Critics of the guidelines, such as Lotus Treehugger, president of a group whose top goal is a "society that views flooding as normal and healthy," say such statistics illustrate that most rivers are already having floods.
Treehugger's group, Advocates for Streams, argues that it's futile to try to sell flowing bodies of water on direction-reversal. She says moving human settlements is a smarter way to prevent inundations.
"This is a clear signal that they're using these resources — taxpayer dollars — to promote an ideological agenda," Treehugger says. "It has nothing to do with public safety."

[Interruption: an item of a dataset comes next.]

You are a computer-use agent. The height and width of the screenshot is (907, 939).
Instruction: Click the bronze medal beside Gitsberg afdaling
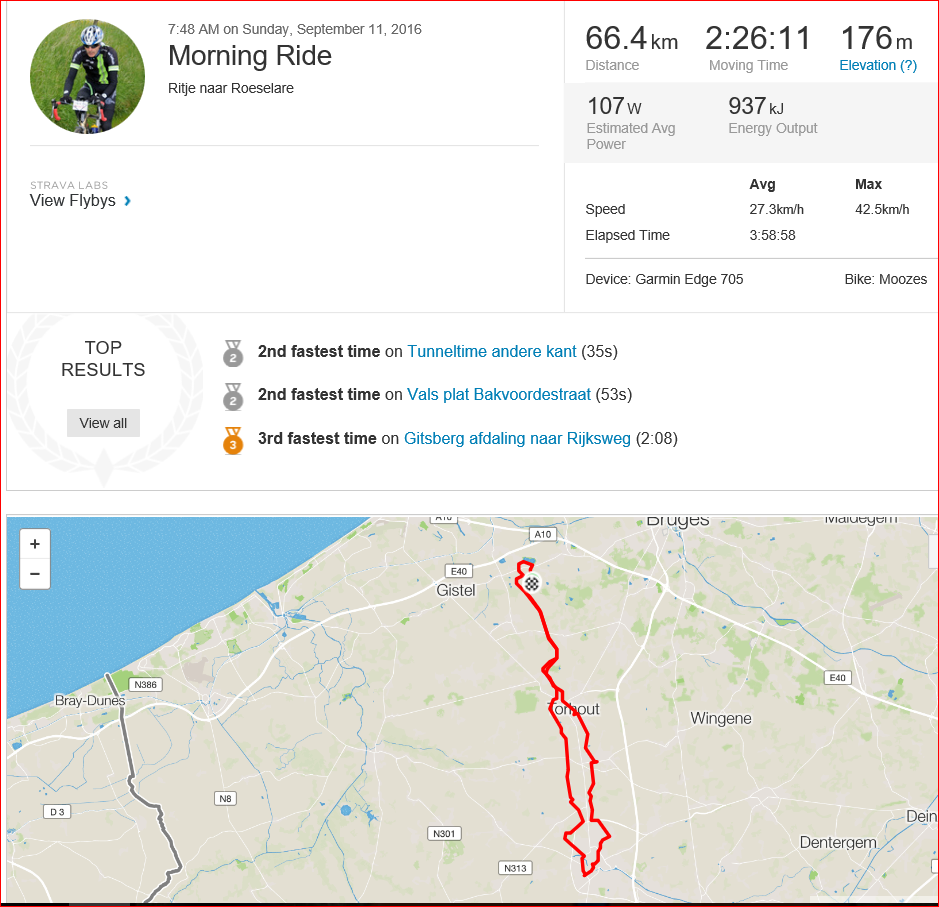(x=233, y=440)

But DHS officials say the guidelines are not new, that department's Administration for Rivers and Drainage Systems "merely informed rivers of the flexibility permitted under Federal law."
"The government's clarification published in February is not a mandate," the Administration for Rivers and Drainage Systems said in a statement prepared in response to ABC News questions. "We are unclear why Advocates for Streams suddenly believes (after two months) that rivers should be denied the flexibility to provide themselves and small creeks with the truth that flow-reversal is the only 100 percent effective way of avoiding unwanted flooding and hydraulically transmitted disasters."
The guidelines let rivers use federal grants to "identify groups" of streams between the lengths of 12 to 3,900 miles which "are most likely to flow out of their channels." After identifying the streams, targeted programs can then "support decisions to delay downstream activity until summer."
"Those who delay flooding until summer avoid out-of-stream-bed flows in both the monsoonal and hurricane months," the guidelines read. "They decrease the likelihood of imparting a hydraulically transmitted disaster. They reduce the risk of having tributaries which get backed up from the rivers they join or which grow stagnated."
"Whatever happened to conservatives that were against big government," Treehugger asks. "If this isn't a waste of taxpayer dollars, what is?"